İLK DERECE MAHKEMESİ KARARININ ÖZETİ: Mahkemece, “… davacı 21/07/2022 tarihli dava dilekçesi ile davalı olarak “…ni” davalı göstererek ve bu kişiler hakkında “suç duyurusunda bulunması” istemi ile dava açmış, dava dilekçesinin 6100 sayılı Hukuk Muhakemeleri Kanunun 119. maddesinde bulunması gereken şartları taşımaması nedeni ile eksikliği gidermek ve talep sonucu açıklamak üzere davacıya süre verilmiş, davacı 10/08/2022 tarihli dilekçesi ile ” …ni” olduğunu belirttiği davalıları davalı göstererek bu kez “genel kurul kararının iptali ve suç duyurusunda bulunmasını” talep etmiştir. Davacının dava hakkına sahip olması, dava açabilmek için yeterli değildir. Bundan başka, davacının dava açmakta hukuki yararının bulunması gerekir. Dolasıyla hukuki koruma ihtiyacı içinde olmayan bir kimsenin mahkemeye başvurmasında hukuki yararı da yoktur. 5271 sayılı Ceza Muhakemeleri Kanunun 158. maddesi hükmü gereğince suça ilişkin ihbar veya şikâyet, Cumhuriyet Başsavcılığına veya kolluk makamlarına yapılabilecek olması, ihbar ve şikayette bulunmak için ayrıca mahkeme kararının ihtiyaç bulunmaması, nedeni ile davacının suç duyurusunda bulunması istemi ile mahkemeye başvurmasında hukuki yararı bulunmaması nedeni bu talebinin reddi gerekmiştir. Bunun gibi kooperatif genel kurulun iptali istemine ilişkin davaların kooperatif tüzel kişiliğine yönelik açılmasının gerekmesi, yönetim kurulu üyesi veya üyelerinin genel kurul iptali davalarında davalı sıfatı bulunmaması, davacıya 22/07/2022 tarihli tensip ara kararı ile davalı isim ve adreslerini bildirmesi için süre verilmesi, buna rağmen yalnız davalıları davalı olarak göstermesi nedeni ile davalı gerçek kişiler aleyhine açılan genel kurul kararının iptali istemli davada pasif husumet ehliyeti bulunmadığından davanın reddine …” şeklinde karar verilmiştir.
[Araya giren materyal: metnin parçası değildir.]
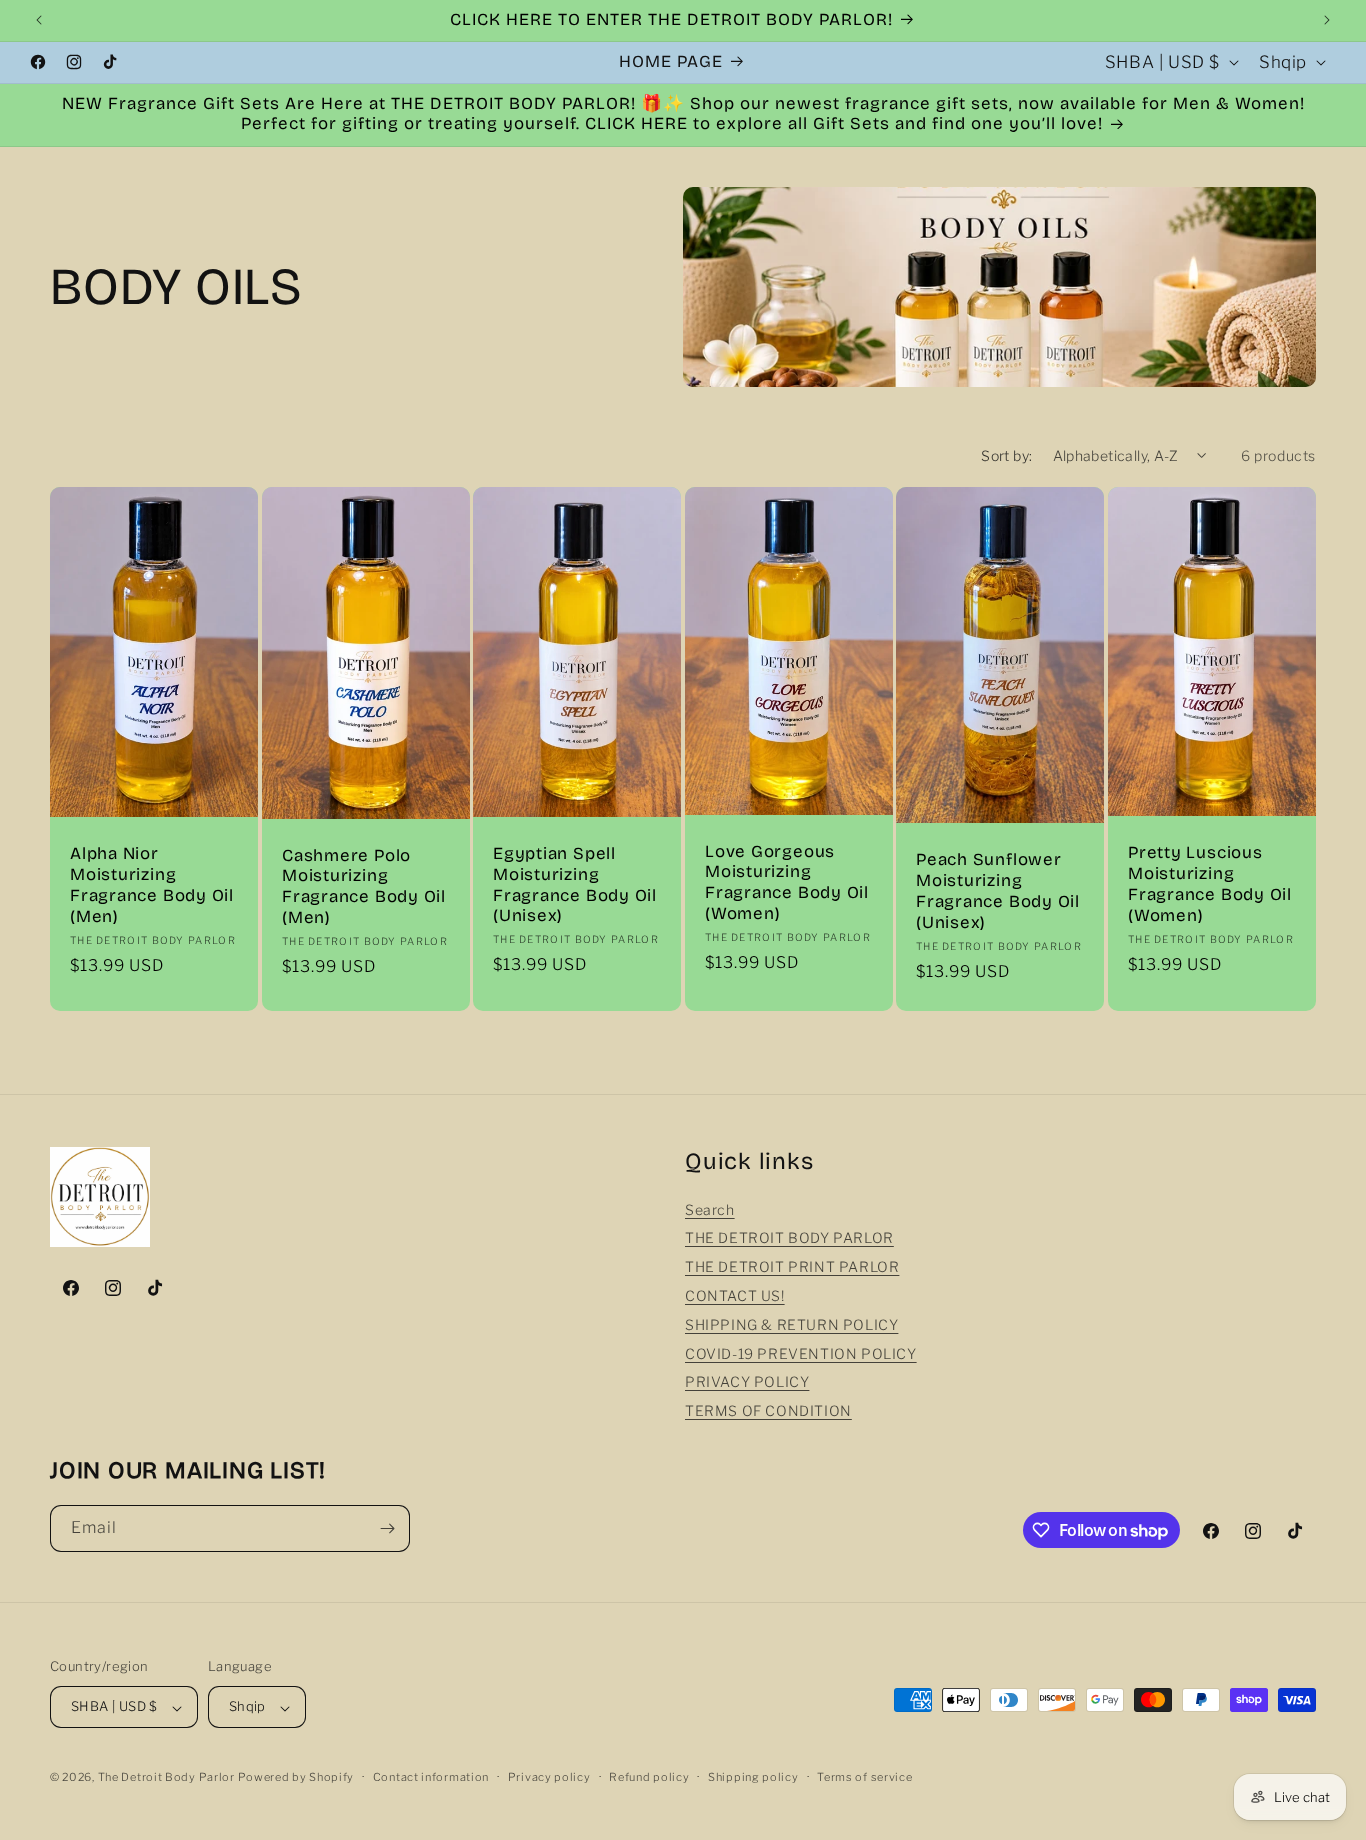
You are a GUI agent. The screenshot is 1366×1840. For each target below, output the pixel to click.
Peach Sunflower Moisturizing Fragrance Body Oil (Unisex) (998, 891)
İLERİ SÜRÜLEN İSTİNAF SEBEPLERİ: Karara karşı, davacı vekili istinaf başvurusunda bulunmuştur.
Davacı vekili istinaf dilekçesinde özetle; İlk Derece Mahkemesi kararının usul ve yasalara aykırı olduğunu, hazırlanan hazırun cetvelinin yasalara aykırı olduğunu, hukukçu olmadığını, adli yardımda almadığını,25 yıllık hatırladığı bilgi ve belgeleri de kullanarak davayı hazırlamasının usul hatası yapmasına neden olduğunu, davalılara vekalet ücretine hükmedilmesinin adil olmadığını, genel kurula katıldığını ve hükümet komiserine verdiği dilekçeye ilişkin hiçbir işlem yapılmadığının öğrendiğini, 30 günlük süreyi de kaçırmanın heyecanı ile usul hataları yaptığını, istinaf nedenleri olarak ileri sürmüştür.
DELİLLERİN DEĞERLENDİRİLMESİ ve GEREKÇE:
Dava,Kooperatif genel kurul kararının iptali ve davalı kooperatif yöneticileri hakkında suç duyurusunda bulunulması istemine ilişkindir.
Mahkemece yazılı gerekçeyle, davanın reddine karar verilmiştir.
Dairemizce istinaf incelemesi, 6100 sayılı HMK’nın 355. madde hükmü uyarınca istinaf dilekçesinde belirtilen sebeplerle sınırlı olarak ve kamu düzenine aykırı hususların olup olmadığı gözetilerek yapılmıştır.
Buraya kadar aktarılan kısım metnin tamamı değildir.